**EXERCISE BRIEF:**
Copy each of the records exactly.

▬▬▬▬▬▬▬▬▬▬

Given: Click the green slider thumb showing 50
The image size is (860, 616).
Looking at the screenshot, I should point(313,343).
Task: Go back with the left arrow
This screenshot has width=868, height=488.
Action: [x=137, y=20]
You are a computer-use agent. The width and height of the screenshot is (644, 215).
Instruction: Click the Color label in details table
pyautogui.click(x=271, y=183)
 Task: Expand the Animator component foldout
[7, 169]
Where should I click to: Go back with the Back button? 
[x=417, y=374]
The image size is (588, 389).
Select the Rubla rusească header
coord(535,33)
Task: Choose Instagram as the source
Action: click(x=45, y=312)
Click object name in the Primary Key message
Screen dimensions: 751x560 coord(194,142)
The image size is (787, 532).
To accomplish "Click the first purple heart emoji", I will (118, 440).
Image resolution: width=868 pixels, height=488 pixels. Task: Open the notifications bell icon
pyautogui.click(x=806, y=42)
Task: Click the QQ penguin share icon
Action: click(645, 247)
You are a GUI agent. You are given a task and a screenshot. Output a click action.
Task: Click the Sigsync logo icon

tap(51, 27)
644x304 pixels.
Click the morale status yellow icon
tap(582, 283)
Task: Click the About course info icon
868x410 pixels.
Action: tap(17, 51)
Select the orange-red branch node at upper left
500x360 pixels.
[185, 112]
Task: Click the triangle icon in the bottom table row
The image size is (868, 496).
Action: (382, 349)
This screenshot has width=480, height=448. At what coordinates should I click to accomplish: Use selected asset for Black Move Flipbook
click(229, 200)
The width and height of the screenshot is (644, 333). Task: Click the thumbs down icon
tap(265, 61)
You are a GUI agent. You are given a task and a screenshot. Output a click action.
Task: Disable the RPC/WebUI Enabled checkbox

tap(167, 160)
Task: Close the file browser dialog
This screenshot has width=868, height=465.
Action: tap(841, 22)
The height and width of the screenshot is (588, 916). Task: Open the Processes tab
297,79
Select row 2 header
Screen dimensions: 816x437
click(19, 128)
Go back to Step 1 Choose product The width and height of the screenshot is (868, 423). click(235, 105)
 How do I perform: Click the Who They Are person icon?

▬▬▬▬▬▬▬▬▬▬

**TASK SOLUTION:**
Given: Click the green slider thumb showing 50
The image size is (860, 616).
Looking at the screenshot, I should point(313,343).
Task: Go back with the left arrow
This screenshot has width=868, height=488.
Action: [x=137, y=20]
You are a computer-use agent. The width and height of the screenshot is (644, 215).
Instruction: Click the Color label in details table
pyautogui.click(x=271, y=183)
 Task: Expand the Animator component foldout
[7, 169]
Where should I click to: Go back with the Back button? 
[x=417, y=374]
The image size is (588, 389).
Select the Rubla rusească header
coord(535,33)
Task: Choose Instagram as the source
Action: click(x=45, y=312)
Click object name in the Primary Key message
Screen dimensions: 751x560 coord(194,142)
The image size is (787, 532).
To accomplish "Click the first purple heart emoji", I will (118, 440).
Image resolution: width=868 pixels, height=488 pixels. Task: Open the notifications bell icon
pyautogui.click(x=806, y=42)
Task: Click the QQ penguin share icon
Action: click(645, 247)
You are a GUI agent. You are given a task and a screenshot. Output a click action.
Task: Click the Sigsync logo icon

tap(51, 27)
644x304 pixels.
Click the morale status yellow icon
tap(582, 283)
Task: Click the About course info icon
868x410 pixels.
Action: tap(17, 51)
Select the orange-red branch node at upper left
500x360 pixels.
[185, 112]
Task: Click the triangle icon in the bottom table row
The image size is (868, 496).
Action: (382, 349)
This screenshot has width=480, height=448. At what coordinates should I click to accomplish: Use selected asset for Black Move Flipbook
click(229, 200)
The width and height of the screenshot is (644, 333). Task: Click the thumbs down icon
tap(265, 61)
You are a GUI agent. You are given a task and a screenshot. Output a click action.
Task: Disable the RPC/WebUI Enabled checkbox

tap(167, 160)
Task: Close the file browser dialog
This screenshot has width=868, height=465.
Action: tap(841, 22)
The height and width of the screenshot is (588, 916). Task: Open the Processes tab
297,79
Select row 2 header
Screen dimensions: 816x437
click(19, 128)
Go back to Step 1 Choose product The width and height of the screenshot is (868, 423). click(235, 105)
 How do I perform: Click the Who They Are person icon?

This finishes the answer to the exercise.